4,11-diamino-2-(3-methoxypropyl)-1H-naphth[2,3-f]isoindol-1,3,5,10(2H)-tetrone

Administrative data

Endpoint:

basic toxicokinetics

Type of information:

calculation (if not (Q)SAR)

Remarks:

estimated by calculation

Adequacy of study:

key study

Study period:

2016

Reliability:

1 (reliable without restriction)

Rationale for reliability incl. deficiencies:

other: expert statement

Data source

Materials and methods

Objective of study:

toxicokinetics

Principles of method if other than guideline:

None

GLP compliance:

no

Test material

Radiolabelling:

no

Test animals

Species:

other: None

Strain:

other: None

Sex:

not specified

Details on test animals or test system and environmental conditions:

None

Administration / exposure

Route of administration:

other: None

Vehicle:

other: None

Details on exposure:

None

Duration and frequency of treatment / exposure:

NOne

No. of animals per sex per dose / concentration:

None

Control animals:

not specified

Positive control reference chemical:

None

Details on study design:

None

Details on dosing and sampling:

None

Statistics:

None

Results and discussion

Preliminary studies:

None

Toxicokinetic / pharmacokinetic studies

Details on absorption:

Findings from the oral gavage combined repeated dose toxicity, reproductive and developmental toxicity screening study included instances of test material (blue) staining of tissues, blood plasma, adipose tissue and urinary bladder contents indicating test item bioavailability and that in all probability the gastrointestinal tract provides the primary route of absorption; subsequently entering the circulatory system via the blood. However, there was no evidence of any systemic toxicity from the single dose oral toxicity or any significant systemic toxicity from the repeat dose study indicating the test item has minimal toxic
potential.

Details on distribution in tissues:

Results from the combined repeated dose toxicity, reproductive and developmental toxicity screening study included (blue) stained adipose tissue. While this suggests in all likelihood that systemic distribution will be via the serum following oral administration and gastric absorption; the limited water solubility and low log POW value of the test item may also have contributed to the presence of blue staining of adipose tissue with enterohepatic cycling and biliary clearance an added possibility, albeit there was no direct evidence to support this hypothesis.

Details on excretion:

The results (blue soiled bedding) from the combined repeated dose toxicity, reproductive and developmental toxicity screening study suggest the primary route of clearance to be via urinary excretion. However, with lower water soluble products (FAT 36152/M TE; <2.5 μg/L) biliary excretion can also be a route of clearance with any remaining test item not absorbed being excreted via the faeces.

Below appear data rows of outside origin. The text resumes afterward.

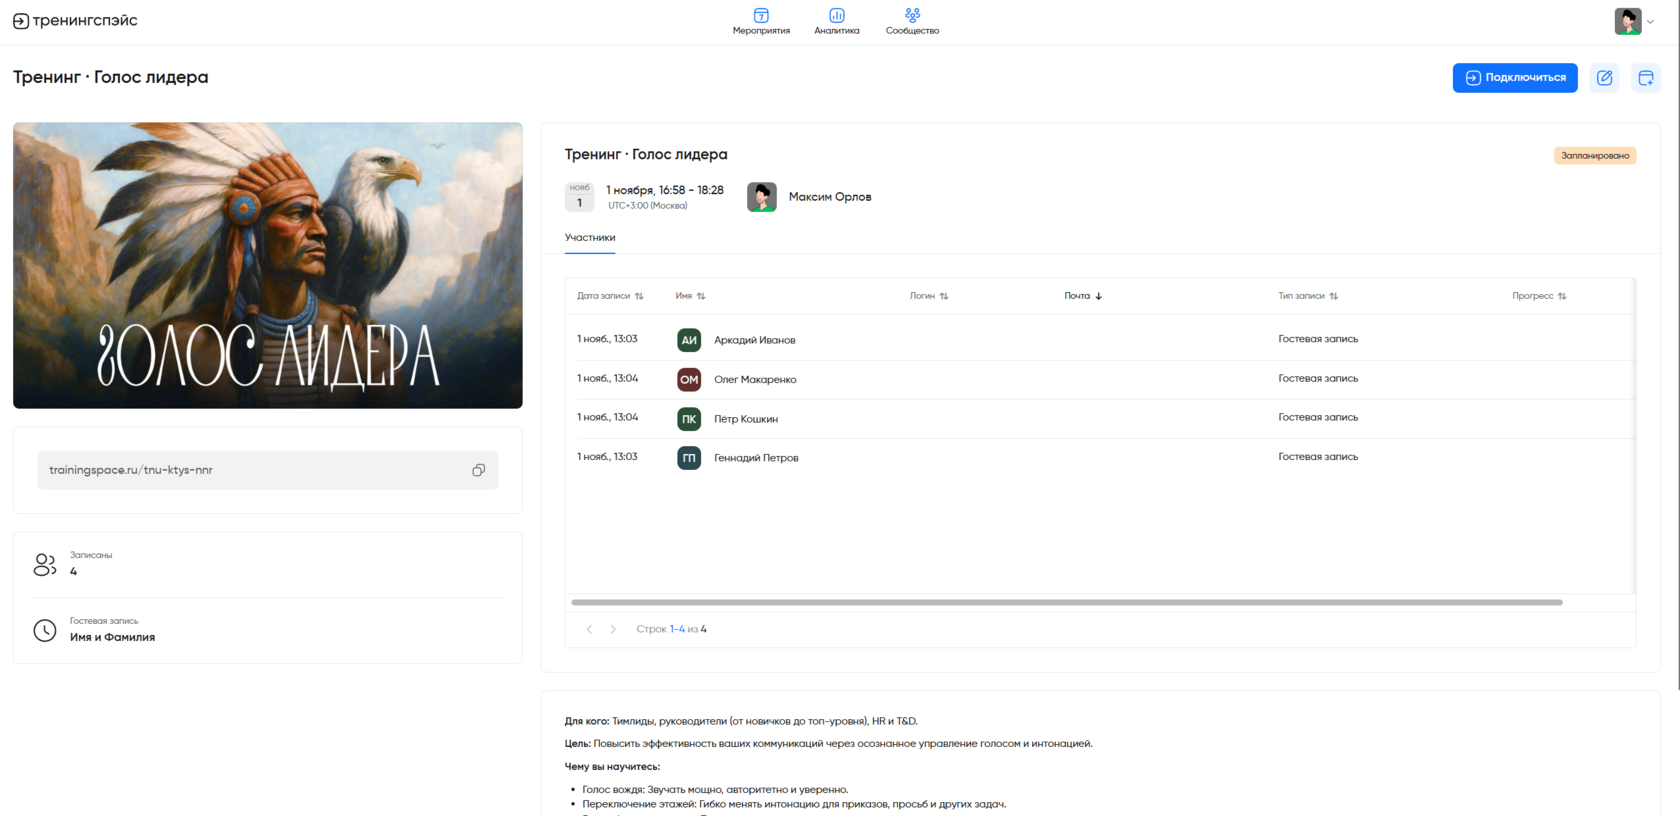The image size is (1680, 816).
Task: Switch to the Участники tab
Action: [590, 238]
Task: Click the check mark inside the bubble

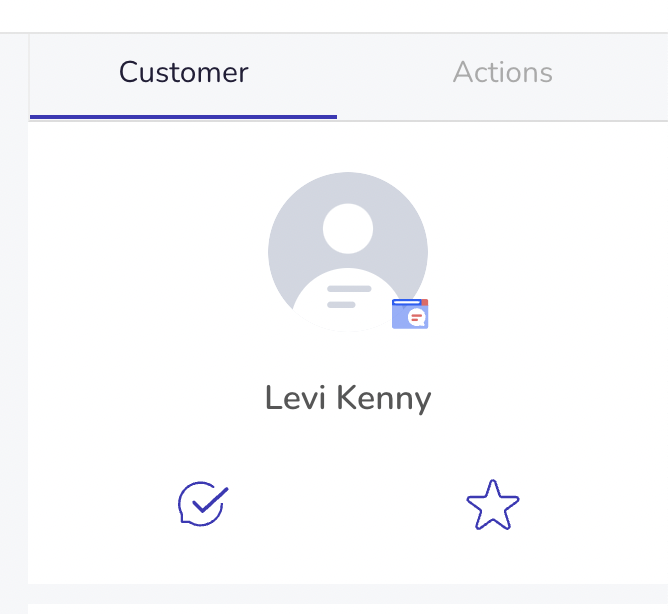Action: point(210,499)
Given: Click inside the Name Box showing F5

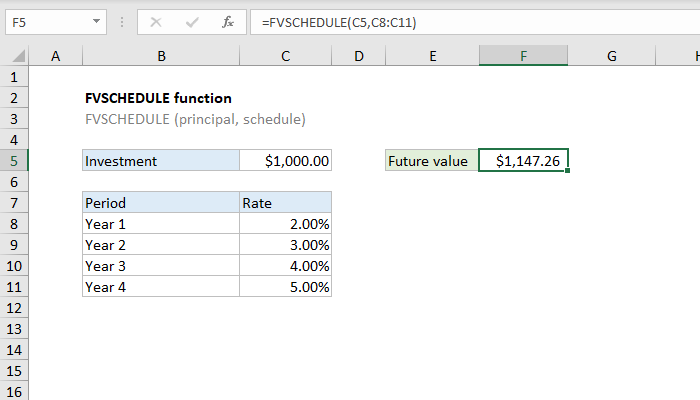Looking at the screenshot, I should (45, 20).
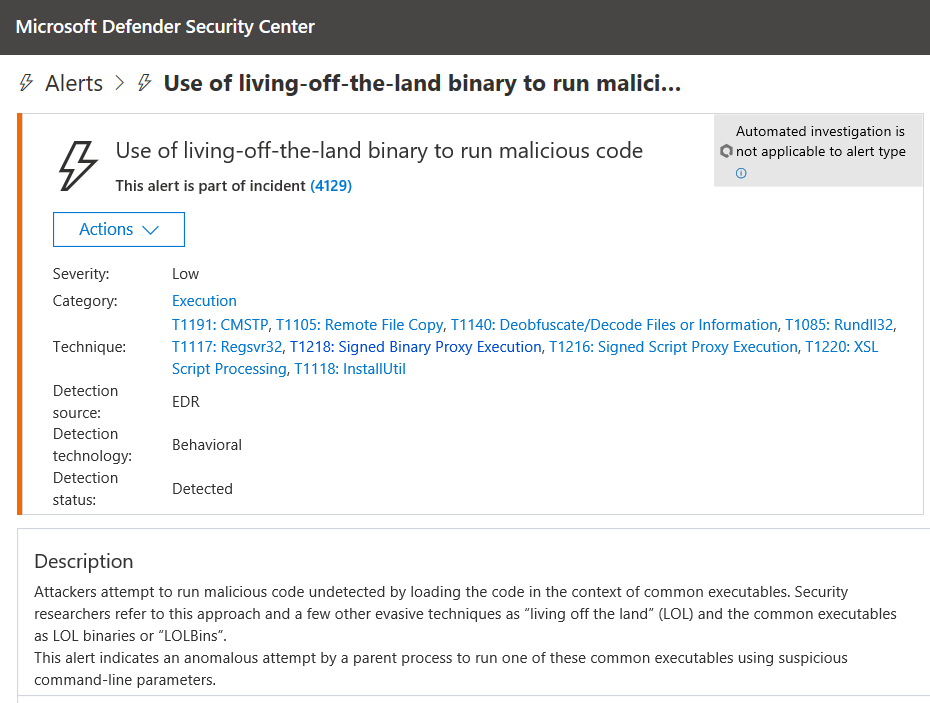Open incident 4129 link

[331, 186]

Metabolite characterisation studies

Metabolites identified:

not measured

Details on metabolites:

The results of the repeated dose reproductive screening study did not provide any conclusive evidence to suggest either test item or metabolite influenced hepatic metabolism.

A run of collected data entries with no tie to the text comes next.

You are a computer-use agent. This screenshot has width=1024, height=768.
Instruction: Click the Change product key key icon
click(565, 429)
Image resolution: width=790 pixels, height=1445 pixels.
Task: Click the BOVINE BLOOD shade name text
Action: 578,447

Bioaccessibility (or Bioavailability)

Bioaccessibility (or Bioavailability) testing results:

None

Any other information on results incl. tables

None

Applicant's summary and conclusion

Conclusions:

Interpretation of results (migrated information): bioaccumulation potential cannot be judged based on study results
The available information suggests that absorption of the test substance will primarily take place in the gastrointestinal tract following oral ingestion. Once absorbed, in all likelihood the substance would be distributed in the serum and excreted via the urine and faeces albeit biliary excretion may be a secondary
(minor) route of excretion.

Executive summary:

The absorption, distribution, metabolism and excretion of FAT 36152/M TE have been predicted based on the following information: FAT 36152/M TE absorption was indicated via the gastro-intestinal tract following oral gavage administration.

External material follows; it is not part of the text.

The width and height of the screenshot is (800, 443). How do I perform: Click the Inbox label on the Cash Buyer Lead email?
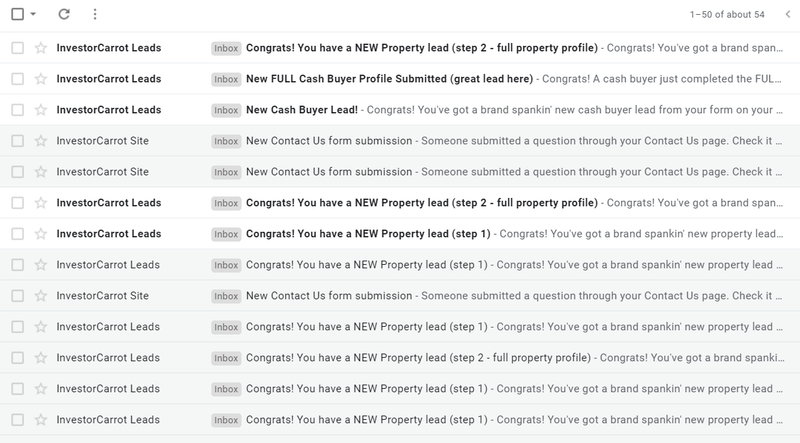226,109
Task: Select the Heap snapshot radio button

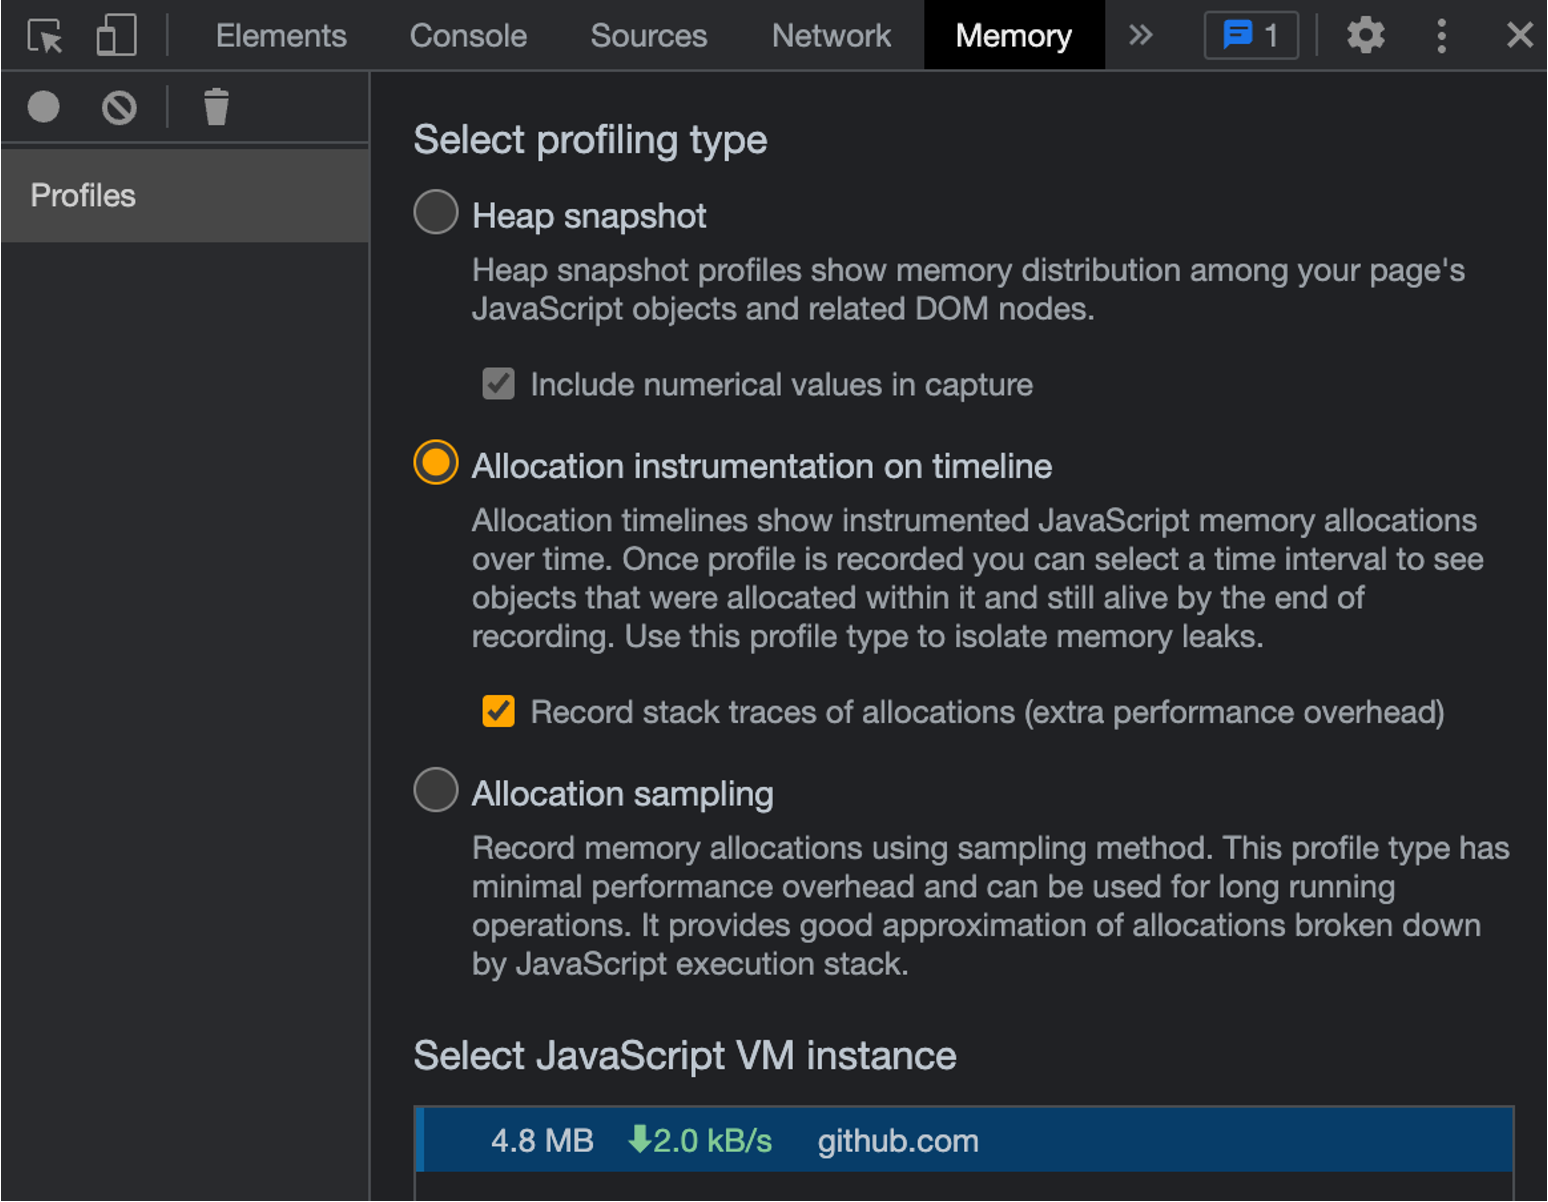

FAT 36152/M TE no absorption was indicated via the skin or ocular routes of exposure.

FAT 36152/M TE no uptake via inhalation is anticipated on the basis of the low vapour pressure value and low inhalable particle size which indicated almost all inhaled particles would be cleared in the oral/nasal region and subsequently swallowed with the mucus.

FAT 36152/M TE based on the available evidence including single oral dose and repeated oral dose reproductive screening studies that the test item and/or its predicted metabolites to have limited toxic potential when absorbed through the gastro-intestinal tract.

Excretion of FAT 36152/M TE and any of its predicted metabolites is expected to be from urine and faeces.